Au début était la croissance. La croissance s’est fait verbe et elle a été scandée par les africains. Le verbe s’est fait chair et il habite depuis dix-neuf ans parmi nous.
Dopée par l’accroissement du marché domestique, l’exponentielle des middle-class, l’amélioration du climat des affaires ainsi que les dispositifs, stratégies et plans d’émergence ; la croissance du continent africain, à 5% en moyenne durant les « quinze glorieuses » (2000-2015) se positionne à 3.5% en 2018. Croissance aux belles résonnances, certes ! Croissance positive, certes, mais à la fois dispersée et fluctuante, tantôt concentrée (locale) suivant les régions du continent ; force est de briser le vernis et de se rendre à l’évidence. La croissance économique africaine est non inclusive et ne traduit pas la réalité de ce qui, dans la vraie vie, se cache dans le panier de la ménagère.
Au-delà de ce constat, il convient de préciser, à la lumière du Rapport de la Banque Africaine de Développement (BAD) sur les perspectives économiques en Afrique en 2019 ; qu’avec une population active en pleine croissance, « éviter le piège de l’informalité et le chômage chronique » reste un enjeu de taille alors que le secteur informel représente 70 à 90% des emplois sur le continent – compte non tenu du secteur agricole – et par ailleurs la « solution par défaut des jeunes » qui entreprennent. Sachant pardessus ceci que la corruption continue, à nos jours, de coûter au continent 25% de son PIB à l’année, il convient d’assérer qu’elle représente en Afrique une plaie béante face à laquelle les mesures de sensibilisation mises en place, au travers dispositifs étatiques de lutte contre la corruption, sont inefficaces. On est en effet « face à la situation du Baron de Münchhausen qui voulait se sortir de la boue en se tirant par les cheveux ». Les ivoiriens auraient donc tout à fait raison de dire – et ce serait un euphémisme que de l’affirmer – que « la croissance ne se mange pas », si l’on se rapporte à ces réalités manifestes.
Evoquer ces faiblesses sans toucher du doigt leur offense faite à la compétitivité des entreprises, des états et de la société civile africains serait impertinent au regard de la vélocité et de la robustesse d’une concurrence internationale vibrionnaire et radine, à l’assaut des marchés africains qui au final, restent peu lisibles, toutes choses étant égales par ailleurs. Changer de logiciel nous permettrait d’éviter d’exsanguiner notre économie et s’avère urgent au demeurant, dans le contexte actuel du continent.

#####

_Consignes_
1. Dites si chacune des affirmations suivantes concorde avec l'article sur la croissance africaine, par oui ou non, en citant les mots décisifs du texte. (a) La croissance du continent africain s'établit à 3,5 % en 2018. (b) Le secteur informel représente moins de la moitié des emplois sur le continent. (c) Les mesures de sensibilisation contre la corruption sont jugées efficaces.
2. Mettez à jour l'article sur la croissance africaine : reprenez tout ce qui va de « Au début était » jusqu'à « ans parmi nous. », en remplaçant « dix-neuf ans » par « vingt ans ».

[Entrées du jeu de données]
#####

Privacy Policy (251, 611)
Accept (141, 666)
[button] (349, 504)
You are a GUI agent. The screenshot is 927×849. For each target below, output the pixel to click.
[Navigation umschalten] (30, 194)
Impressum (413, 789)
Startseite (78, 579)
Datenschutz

#####

_Réponses_
1.
(a) Oui : « se positionne à 3.5% en 2018 »
(b) Non : « le secteur informel représente 70 à 90% des emplois sur le continent »
(c) Non : « les mesures de sensibilisation mises en place, au travers dispositifs étatiques de lutte contre la corruption, sont inefficaces »

2.
Au début était la croissance. La croissance s’est fait verbe et elle a été scandée par les africains. Le verbe s’est fait chair et il habite depuis vingt ans parmi nous.